Le repas du soir est des plus moroses, nous sommes tous attablés en silence, chacun regardant son assiette. La prière du soir sacrifiée face au déplorable spectacle de la matinée. Les éclats de rires ne résonnent plus sur les murs blancs de cette pièce garnie de meubles en bois clair et de photos. Ils ont laissé leur place aux regards fuyants de mon frère, ajoutant une pierre à l'édifice de ma culpabilité. Mon père, le visage fermé et la tête prise dans un bandage, mange sans conviction, il semble vide et las de la situation. Ma mère, la seule qui ose me porter une quelconque attention, m'assène d'un regard gorgé de colère en me servant mon repas.
Depuis mon retour à la maison, je me suis isolée dans ma chambre pour leur laisser le temps de digérer le drame matinal. Un sentiment de honte m'avait envahi dès que j'avais franchi le seuil de la porte d'entrée, coupant court à mes souhaits de confidence. Pourtant, je dois leur parler de cette chose, de mes cauchemars, de mes visions, de ma possession.
Mais comment m'y prendre sans qu'il ne m'accuse de démence et me conduise à l'asile ? songé-je en soupirant.
Dans cet état pensif, du bout de ma fourchette, je joue avec la nourriture dans mon assiette, la triant encore et encore sans rien porter à ma bouche. Ce divertissement inconscient irrite ma mère qui ne peut s'empêcher de tapoter son pied frénétiquement au sol. Ce rythme trahissant son agacement force mon frère et mon père à relever la tête de leurs assiettes. Ils savent que ce bruit est annonciateur d'un cyclone colérique qui va se heurter sans plus tarder sur le coin de ma tête.
- Tu vas manger, oui, ce n'est pas un jeu, c'est de la nourriture, me gronde-t-elle, les yeux écarquillés par la colère.

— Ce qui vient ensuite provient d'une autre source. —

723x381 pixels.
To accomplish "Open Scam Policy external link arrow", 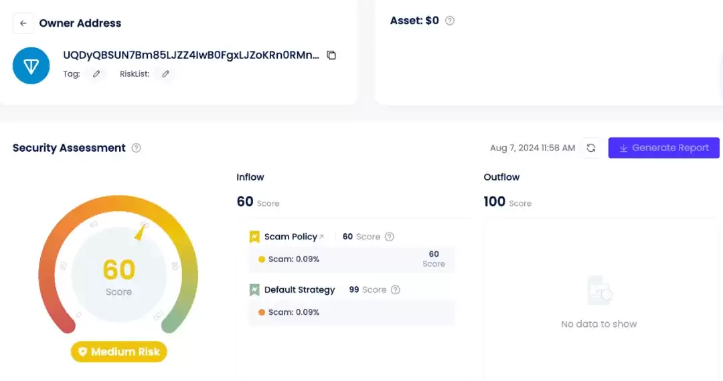I will pos(322,237).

Je sursaute sur place, la surprise de cette voix que je ne lui connaissais pas m'arrache de mes pensées. Je balaye mon regard sur l'ensemble de l'assemblée, constatant que ce ressentiment est partagé de tous. Mon père m'observe avec dureté, les lèvres pincées pour ne pas laisser échapper un mot qu'il regretterait plus tard.
- Je n'ai pas faim, bégayé-je tout bas dans ma barbe en baissant la tête.
Cette réponse exaspère davantage la tablée dont ma mère qui pose violemment le dernier plat sur la table en bois massif de notre salle à manger avant de se pencher sur moi. Son visage m'effraie, je ne l'ai jamais vu aussi énervée, son comportement m'oppresse.
- Tu as vu dans l'état où tu es, c'est quoi le but de tout ça ! me crie-t-elle.
Je m'enfonce dans ma chaise à la recherche d'un soutien du reste de ma famille, mais rien, personne ne vient à mon aide. Mon père observe toujours la scène, la mâchoire serrée, approuvant par un hochement de tête les propos de ma mère. Mon frère regarde son assiette, se faisant tout petit pour éviter de prendre une balle perdue dans cet échange explosif.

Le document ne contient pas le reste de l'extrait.